Más allá de las Comunidades Compasivas: un micro-modelo real para acompañar la muerte en casa

Acompañar la muerte en casa no es solo un indicador de salud pública; es un acto de resistencia familiar y vecinal frente a la deshumanización institucional del sistema.

Introducción

Se habla mucho de comunidades compasivas, un término acuñado en Australia por Julian Abel et al. (2013) como respuesta a los retos del final de vida desde la salud pública, y que hoy circula ampliamente en congresos y manuales del sector. La mayoría de estos modelos, sin embargo, se diseñan de arriba hacia abajo: parten de la existencia de un sistema de salud y de cuidados paliativos que no necesariamente existe en todos los países del mundo, y de formas de organización social que no necesariamente aplican en los países del Sur Global.

Estas políticas, pensadas para planificadores urbanos o sistemas de salud, ignoran en su gran mayoría el capital social que ya existe en las familias y en las comunidades de la región. La Dra. Annetta Mallon (2021), investigadora australiana, ofrece una visión crítica de este panorama y propone un modelo flexible y adaptado a lo micro, que recoge y sistematiza la experiencia de 28 doulas de fin de vida que han venido desarrollando su labor en el Norte Global. Su investigación abre espacio a la familia y al personal no médico como parte activa de estas redes, y ofrece herramientas concretas para contextos donde el sistema de salud llega poco o llega tarde.

El problema de la macro-gestión: ¿por qué fallan los modelos institucionales en el Sur Global?
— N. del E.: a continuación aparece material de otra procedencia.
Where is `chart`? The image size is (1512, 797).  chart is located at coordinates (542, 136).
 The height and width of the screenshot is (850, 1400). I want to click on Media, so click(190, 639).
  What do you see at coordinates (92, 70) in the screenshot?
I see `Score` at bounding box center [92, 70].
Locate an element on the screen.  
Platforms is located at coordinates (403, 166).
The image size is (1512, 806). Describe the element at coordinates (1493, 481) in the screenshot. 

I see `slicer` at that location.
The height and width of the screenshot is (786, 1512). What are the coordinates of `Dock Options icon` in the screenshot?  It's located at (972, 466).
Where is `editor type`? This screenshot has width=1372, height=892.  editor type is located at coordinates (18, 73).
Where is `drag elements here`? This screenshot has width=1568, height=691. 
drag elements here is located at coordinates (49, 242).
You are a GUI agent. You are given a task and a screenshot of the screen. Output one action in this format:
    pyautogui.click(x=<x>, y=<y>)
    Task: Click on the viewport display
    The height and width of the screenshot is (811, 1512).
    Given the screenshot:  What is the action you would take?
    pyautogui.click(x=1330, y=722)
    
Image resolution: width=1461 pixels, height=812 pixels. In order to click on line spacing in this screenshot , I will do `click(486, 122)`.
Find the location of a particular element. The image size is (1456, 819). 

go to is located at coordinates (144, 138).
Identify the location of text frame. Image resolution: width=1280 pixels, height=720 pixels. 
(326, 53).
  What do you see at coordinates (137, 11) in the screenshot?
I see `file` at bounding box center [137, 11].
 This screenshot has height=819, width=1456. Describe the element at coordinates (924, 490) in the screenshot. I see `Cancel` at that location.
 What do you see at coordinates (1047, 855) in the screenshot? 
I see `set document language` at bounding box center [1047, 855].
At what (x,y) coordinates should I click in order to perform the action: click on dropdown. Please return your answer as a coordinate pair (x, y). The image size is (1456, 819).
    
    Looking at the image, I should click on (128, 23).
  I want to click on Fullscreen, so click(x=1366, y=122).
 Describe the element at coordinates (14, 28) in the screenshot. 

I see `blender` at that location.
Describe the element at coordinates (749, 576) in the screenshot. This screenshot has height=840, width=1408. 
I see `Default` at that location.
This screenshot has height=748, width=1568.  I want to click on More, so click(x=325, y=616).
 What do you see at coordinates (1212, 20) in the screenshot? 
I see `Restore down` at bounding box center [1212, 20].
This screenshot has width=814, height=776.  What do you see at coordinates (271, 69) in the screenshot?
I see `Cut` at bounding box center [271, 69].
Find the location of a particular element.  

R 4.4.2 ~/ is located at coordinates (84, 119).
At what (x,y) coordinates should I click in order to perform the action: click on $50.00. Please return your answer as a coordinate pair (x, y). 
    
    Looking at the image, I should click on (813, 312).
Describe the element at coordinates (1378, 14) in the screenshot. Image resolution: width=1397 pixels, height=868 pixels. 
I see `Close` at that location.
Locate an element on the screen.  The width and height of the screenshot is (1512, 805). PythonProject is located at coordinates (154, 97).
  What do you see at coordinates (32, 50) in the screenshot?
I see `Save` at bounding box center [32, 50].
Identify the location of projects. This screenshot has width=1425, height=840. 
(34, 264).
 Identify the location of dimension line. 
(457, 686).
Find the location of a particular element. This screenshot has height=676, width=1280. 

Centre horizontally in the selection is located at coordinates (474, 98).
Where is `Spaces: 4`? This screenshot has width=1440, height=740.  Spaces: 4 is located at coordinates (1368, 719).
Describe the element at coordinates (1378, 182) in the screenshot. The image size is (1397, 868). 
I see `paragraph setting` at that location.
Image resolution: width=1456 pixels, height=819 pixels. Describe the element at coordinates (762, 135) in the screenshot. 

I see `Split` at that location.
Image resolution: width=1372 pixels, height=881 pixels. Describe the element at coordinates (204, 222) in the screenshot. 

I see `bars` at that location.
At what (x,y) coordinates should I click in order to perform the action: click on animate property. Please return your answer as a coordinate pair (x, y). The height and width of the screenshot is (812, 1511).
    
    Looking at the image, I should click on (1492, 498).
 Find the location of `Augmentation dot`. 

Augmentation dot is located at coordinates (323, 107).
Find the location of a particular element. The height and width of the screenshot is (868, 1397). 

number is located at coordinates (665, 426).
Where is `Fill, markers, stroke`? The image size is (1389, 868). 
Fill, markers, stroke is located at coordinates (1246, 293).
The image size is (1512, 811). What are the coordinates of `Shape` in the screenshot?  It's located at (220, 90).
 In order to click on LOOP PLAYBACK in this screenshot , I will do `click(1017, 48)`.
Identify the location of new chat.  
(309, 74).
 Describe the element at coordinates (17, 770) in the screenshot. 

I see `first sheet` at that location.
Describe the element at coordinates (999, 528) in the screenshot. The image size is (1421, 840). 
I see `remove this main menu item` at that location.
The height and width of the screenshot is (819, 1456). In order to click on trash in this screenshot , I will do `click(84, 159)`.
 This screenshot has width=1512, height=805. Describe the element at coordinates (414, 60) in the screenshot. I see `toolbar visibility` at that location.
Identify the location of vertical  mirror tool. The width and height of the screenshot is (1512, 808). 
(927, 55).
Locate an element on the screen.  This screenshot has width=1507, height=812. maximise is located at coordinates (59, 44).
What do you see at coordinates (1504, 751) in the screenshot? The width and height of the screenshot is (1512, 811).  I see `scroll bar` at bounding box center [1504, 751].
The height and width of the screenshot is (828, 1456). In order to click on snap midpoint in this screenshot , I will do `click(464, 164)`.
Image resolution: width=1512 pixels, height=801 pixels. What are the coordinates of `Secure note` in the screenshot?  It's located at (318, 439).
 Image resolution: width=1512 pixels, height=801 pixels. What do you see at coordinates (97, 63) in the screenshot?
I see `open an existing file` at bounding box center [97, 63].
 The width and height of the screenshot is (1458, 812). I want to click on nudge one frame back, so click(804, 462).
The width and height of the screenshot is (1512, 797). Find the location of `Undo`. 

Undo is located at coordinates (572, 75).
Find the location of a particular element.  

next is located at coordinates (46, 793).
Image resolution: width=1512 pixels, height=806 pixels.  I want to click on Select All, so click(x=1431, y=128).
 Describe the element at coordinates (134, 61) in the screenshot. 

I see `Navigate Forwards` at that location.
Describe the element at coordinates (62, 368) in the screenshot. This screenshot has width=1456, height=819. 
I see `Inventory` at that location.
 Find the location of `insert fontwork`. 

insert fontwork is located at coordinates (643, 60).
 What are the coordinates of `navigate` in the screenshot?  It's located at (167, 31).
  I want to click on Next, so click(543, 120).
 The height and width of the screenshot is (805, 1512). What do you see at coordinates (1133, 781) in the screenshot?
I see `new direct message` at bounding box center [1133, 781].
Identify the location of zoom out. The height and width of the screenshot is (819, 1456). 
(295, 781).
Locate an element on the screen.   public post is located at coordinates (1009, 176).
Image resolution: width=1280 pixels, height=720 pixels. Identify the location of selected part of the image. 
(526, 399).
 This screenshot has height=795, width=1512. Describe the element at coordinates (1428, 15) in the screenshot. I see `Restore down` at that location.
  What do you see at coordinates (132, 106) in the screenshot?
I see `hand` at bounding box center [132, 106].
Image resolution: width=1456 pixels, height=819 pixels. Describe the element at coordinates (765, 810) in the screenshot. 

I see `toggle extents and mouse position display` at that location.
“La gestión del morir debe rescatarse de la macro-gestión política para devolverla a la escala doméstica, que es donde realmente ocurre la vida y donde el apoyo se traduce en platos de sopa y silencios compartidos”

— Annetta Mallon

El modelo de Abel et al., con sus seis niveles que llegan hasta las políticas nacionales, es una estructura valiosa, pero a menudo se queda fuera de la mesa de la cocina: ese espacio donde las familias tomamos las decisiones que de verdad importan. Mientras las instituciones se enfocan en la burocracia, el hogar necesita soluciones para los huecos que el sistema médico deja abiertos.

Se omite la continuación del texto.